** Information shown follows **
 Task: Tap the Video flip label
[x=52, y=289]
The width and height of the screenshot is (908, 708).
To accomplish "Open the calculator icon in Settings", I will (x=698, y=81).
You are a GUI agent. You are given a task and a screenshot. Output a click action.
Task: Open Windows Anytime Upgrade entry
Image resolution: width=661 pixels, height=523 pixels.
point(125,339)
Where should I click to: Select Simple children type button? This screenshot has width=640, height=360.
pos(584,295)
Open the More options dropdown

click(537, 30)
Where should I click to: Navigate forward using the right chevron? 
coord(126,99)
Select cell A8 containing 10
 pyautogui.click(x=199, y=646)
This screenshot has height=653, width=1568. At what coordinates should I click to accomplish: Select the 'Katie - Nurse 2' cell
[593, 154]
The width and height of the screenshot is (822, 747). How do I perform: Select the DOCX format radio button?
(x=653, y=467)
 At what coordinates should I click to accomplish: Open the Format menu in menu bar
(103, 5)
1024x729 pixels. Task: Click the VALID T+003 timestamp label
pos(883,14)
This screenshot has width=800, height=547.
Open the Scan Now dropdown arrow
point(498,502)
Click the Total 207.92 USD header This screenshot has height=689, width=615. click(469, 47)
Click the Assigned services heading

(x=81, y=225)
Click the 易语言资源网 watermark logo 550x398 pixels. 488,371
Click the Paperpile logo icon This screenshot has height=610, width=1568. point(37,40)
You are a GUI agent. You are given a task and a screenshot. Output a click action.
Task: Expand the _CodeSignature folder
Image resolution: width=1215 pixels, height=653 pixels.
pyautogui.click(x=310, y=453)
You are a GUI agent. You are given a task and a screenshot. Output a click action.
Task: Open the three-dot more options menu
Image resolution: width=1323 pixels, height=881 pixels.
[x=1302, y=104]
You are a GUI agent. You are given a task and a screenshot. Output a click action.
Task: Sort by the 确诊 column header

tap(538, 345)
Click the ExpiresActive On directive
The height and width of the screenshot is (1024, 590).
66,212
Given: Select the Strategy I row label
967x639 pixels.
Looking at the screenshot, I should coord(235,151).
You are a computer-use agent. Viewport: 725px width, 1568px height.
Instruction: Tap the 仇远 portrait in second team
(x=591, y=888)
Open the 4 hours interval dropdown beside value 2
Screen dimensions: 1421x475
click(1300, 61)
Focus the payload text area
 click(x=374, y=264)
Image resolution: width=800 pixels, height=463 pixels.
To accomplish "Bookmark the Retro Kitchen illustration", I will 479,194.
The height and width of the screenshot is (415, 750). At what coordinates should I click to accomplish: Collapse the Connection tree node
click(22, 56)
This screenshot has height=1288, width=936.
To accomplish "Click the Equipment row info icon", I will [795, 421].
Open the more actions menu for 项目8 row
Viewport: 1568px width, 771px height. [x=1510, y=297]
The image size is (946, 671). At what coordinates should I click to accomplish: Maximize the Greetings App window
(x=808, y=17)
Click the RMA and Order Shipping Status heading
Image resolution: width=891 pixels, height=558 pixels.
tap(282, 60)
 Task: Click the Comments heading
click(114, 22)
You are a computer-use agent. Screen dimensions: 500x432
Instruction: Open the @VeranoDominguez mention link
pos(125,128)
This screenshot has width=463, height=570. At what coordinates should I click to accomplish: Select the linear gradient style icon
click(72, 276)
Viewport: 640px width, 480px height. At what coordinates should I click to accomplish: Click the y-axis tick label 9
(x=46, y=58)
** End of Information shown **
> Work required
Every line that contains the string "computer" should be returned from the data.

> Response
You are a computer-use agent. Viewport: 725px width, 1568px height.
You are a computer-use agent. Screen dimensions: 500x432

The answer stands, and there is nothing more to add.